● **EXERCISE**: Copy the lines of the dataset excerpt below exactly as they are, beginning with the line containing "Task: Click the Attributes" and continuing through the line containing "(1325, 508)". Include both of those lines and nothing else.

--- START MATERIAL PROVIDED ---

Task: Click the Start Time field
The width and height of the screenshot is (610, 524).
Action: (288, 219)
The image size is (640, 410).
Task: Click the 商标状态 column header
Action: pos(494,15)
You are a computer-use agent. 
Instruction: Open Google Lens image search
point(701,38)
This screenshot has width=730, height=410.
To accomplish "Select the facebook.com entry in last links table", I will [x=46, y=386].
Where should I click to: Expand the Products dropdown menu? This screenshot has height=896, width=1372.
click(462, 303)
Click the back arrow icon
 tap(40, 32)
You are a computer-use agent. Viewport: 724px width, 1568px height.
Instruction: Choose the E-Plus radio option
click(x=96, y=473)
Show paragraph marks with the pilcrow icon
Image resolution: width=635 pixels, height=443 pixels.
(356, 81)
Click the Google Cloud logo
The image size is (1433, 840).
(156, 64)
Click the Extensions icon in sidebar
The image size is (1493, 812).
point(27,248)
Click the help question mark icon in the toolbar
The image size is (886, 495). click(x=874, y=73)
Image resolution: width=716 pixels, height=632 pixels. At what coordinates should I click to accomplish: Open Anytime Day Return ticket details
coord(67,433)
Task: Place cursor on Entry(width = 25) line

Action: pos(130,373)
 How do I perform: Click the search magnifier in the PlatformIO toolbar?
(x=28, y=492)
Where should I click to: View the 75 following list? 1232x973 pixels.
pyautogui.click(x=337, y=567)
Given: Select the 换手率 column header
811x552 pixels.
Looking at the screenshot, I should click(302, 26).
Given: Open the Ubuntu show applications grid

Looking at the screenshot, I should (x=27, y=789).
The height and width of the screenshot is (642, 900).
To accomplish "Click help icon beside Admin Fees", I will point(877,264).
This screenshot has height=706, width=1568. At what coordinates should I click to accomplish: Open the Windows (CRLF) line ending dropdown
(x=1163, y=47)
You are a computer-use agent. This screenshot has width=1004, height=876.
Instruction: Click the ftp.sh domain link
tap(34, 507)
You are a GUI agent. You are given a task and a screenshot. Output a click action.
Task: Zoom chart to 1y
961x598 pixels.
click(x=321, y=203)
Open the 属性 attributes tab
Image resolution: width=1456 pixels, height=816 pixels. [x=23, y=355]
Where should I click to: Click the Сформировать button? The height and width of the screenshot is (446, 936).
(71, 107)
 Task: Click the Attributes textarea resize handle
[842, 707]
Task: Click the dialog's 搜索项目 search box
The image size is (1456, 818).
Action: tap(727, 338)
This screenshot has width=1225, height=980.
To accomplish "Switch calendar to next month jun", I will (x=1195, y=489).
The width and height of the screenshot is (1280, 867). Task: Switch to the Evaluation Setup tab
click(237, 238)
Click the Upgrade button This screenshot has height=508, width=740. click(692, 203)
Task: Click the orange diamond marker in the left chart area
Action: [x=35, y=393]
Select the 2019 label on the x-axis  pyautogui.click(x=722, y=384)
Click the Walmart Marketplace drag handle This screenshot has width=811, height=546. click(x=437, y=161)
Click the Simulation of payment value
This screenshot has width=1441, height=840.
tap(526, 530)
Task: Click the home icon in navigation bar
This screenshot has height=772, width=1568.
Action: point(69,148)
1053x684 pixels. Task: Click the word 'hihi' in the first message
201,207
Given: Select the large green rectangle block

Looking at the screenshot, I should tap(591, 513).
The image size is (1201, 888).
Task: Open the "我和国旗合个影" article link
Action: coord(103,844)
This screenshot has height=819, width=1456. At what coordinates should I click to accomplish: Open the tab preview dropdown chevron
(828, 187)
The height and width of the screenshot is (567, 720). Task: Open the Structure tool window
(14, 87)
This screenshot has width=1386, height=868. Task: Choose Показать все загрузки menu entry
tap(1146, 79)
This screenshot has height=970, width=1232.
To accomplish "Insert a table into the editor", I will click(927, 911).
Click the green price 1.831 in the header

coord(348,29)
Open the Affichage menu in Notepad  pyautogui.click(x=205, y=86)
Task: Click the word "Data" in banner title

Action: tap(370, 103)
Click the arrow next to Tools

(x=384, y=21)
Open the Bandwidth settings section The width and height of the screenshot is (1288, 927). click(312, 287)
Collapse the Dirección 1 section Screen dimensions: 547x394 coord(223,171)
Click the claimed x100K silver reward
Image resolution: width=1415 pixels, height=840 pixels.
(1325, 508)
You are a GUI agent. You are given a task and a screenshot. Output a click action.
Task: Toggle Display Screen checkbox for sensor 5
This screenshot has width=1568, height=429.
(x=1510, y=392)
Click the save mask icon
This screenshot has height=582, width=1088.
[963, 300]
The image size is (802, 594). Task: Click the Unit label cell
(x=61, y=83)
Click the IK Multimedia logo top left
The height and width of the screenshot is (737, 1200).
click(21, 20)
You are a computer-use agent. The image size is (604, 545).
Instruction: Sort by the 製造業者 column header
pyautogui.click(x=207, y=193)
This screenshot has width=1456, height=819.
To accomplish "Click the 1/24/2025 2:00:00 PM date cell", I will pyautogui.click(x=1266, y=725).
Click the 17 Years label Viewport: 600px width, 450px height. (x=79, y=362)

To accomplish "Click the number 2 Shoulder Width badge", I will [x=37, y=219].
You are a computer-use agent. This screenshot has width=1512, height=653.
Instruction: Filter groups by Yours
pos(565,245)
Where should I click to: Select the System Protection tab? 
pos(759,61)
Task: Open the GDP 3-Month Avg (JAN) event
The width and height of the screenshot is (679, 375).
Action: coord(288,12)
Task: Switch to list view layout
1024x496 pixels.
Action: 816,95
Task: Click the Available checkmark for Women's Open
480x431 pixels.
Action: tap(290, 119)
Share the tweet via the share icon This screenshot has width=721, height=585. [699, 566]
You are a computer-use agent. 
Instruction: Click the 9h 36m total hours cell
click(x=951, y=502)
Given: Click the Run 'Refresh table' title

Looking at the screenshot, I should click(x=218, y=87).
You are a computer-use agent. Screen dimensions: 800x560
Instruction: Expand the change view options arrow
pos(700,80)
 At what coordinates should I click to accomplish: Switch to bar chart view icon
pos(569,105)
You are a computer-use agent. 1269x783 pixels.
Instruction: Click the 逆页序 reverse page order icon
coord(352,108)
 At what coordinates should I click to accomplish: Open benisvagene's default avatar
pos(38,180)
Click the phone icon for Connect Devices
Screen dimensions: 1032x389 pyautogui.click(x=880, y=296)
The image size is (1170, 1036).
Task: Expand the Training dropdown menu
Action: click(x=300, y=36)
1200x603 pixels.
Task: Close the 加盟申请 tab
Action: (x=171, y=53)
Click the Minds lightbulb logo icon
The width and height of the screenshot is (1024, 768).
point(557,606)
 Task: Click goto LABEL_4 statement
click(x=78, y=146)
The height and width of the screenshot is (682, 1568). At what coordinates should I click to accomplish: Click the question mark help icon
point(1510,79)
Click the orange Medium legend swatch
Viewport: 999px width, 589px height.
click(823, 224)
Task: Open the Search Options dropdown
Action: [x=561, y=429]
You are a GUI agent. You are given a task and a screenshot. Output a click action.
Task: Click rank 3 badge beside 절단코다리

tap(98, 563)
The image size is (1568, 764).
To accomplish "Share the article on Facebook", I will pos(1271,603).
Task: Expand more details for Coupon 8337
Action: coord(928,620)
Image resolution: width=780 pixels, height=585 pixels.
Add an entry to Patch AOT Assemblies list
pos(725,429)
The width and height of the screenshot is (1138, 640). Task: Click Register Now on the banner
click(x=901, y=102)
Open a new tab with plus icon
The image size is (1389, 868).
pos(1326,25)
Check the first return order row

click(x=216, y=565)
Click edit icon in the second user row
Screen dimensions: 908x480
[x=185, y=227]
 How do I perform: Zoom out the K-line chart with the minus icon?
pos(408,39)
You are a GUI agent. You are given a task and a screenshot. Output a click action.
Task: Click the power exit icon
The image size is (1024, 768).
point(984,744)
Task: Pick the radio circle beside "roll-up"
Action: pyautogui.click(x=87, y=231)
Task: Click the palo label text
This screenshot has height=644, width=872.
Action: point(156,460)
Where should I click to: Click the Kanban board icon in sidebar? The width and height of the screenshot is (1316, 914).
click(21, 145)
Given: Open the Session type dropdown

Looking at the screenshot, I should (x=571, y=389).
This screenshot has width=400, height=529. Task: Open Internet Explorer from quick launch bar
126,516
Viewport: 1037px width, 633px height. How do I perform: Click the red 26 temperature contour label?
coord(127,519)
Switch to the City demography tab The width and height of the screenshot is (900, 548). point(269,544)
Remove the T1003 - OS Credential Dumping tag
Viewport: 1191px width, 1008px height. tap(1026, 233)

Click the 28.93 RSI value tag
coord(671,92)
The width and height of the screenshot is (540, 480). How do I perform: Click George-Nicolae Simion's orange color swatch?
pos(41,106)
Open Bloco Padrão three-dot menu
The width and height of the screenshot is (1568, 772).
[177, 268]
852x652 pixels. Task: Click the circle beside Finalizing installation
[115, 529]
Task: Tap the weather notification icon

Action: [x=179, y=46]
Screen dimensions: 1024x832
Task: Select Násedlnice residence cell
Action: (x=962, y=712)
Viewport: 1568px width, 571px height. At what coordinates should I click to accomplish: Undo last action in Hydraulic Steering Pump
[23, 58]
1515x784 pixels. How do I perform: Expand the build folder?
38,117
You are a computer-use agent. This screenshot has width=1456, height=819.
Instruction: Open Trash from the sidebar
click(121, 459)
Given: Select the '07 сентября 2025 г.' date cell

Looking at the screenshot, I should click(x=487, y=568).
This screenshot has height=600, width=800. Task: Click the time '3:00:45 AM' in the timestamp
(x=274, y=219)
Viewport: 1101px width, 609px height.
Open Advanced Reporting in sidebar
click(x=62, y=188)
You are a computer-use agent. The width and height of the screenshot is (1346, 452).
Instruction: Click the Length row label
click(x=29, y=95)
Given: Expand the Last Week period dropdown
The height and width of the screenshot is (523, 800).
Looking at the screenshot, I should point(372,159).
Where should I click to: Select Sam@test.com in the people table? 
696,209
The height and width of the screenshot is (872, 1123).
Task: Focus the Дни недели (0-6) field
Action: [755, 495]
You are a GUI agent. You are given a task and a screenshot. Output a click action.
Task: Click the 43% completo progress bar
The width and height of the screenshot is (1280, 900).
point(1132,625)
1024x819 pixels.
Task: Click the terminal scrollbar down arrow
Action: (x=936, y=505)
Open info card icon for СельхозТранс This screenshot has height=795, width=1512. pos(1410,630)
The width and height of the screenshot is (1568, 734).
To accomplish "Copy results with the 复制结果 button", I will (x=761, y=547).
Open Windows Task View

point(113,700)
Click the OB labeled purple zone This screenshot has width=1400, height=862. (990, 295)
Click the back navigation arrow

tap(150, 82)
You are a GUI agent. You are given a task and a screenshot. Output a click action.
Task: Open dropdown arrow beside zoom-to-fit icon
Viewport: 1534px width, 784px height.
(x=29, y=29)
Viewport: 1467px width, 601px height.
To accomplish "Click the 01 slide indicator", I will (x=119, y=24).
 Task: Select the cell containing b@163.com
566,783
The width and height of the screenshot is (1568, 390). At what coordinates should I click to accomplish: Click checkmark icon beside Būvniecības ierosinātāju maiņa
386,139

--- END MATERIAL PROVIDED ---

● **REPLY TO THE EXERCISE**:
 Task: Click the Attributes textarea resize handle
[842, 707]
Task: Click the dialog's 搜索项目 search box
The image size is (1456, 818).
Action: tap(727, 338)
This screenshot has width=1225, height=980.
To accomplish "Switch calendar to next month jun", I will (x=1195, y=489).
The width and height of the screenshot is (1280, 867). Task: Switch to the Evaluation Setup tab
click(237, 238)
Click the Upgrade button This screenshot has height=508, width=740. click(692, 203)
Task: Click the orange diamond marker in the left chart area
Action: [x=35, y=393]
Select the 2019 label on the x-axis  pyautogui.click(x=722, y=384)
Click the Walmart Marketplace drag handle This screenshot has width=811, height=546. click(x=437, y=161)
Click the Simulation of payment value
This screenshot has width=1441, height=840.
tap(526, 530)
Task: Click the home icon in navigation bar
This screenshot has height=772, width=1568.
Action: point(69,148)
1053x684 pixels. Task: Click the word 'hihi' in the first message
201,207
Given: Select the large green rectangle block

Looking at the screenshot, I should tap(591, 513).
The image size is (1201, 888).
Task: Open the "我和国旗合个影" article link
Action: coord(103,844)
This screenshot has height=819, width=1456. At what coordinates should I click to accomplish: Open the tab preview dropdown chevron
(828, 187)
The height and width of the screenshot is (567, 720). Task: Open the Structure tool window
(14, 87)
This screenshot has width=1386, height=868. Task: Choose Показать все загрузки menu entry
tap(1146, 79)
This screenshot has height=970, width=1232.
To accomplish "Insert a table into the editor", I will click(927, 911).
Click the green price 1.831 in the header

coord(348,29)
Open the Affichage menu in Notepad  pyautogui.click(x=205, y=86)
Task: Click the word "Data" in banner title

Action: tap(370, 103)
Click the arrow next to Tools

(x=384, y=21)
Open the Bandwidth settings section The width and height of the screenshot is (1288, 927). click(312, 287)
Collapse the Dirección 1 section Screen dimensions: 547x394 coord(223,171)
Click the claimed x100K silver reward
Image resolution: width=1415 pixels, height=840 pixels.
(1325, 508)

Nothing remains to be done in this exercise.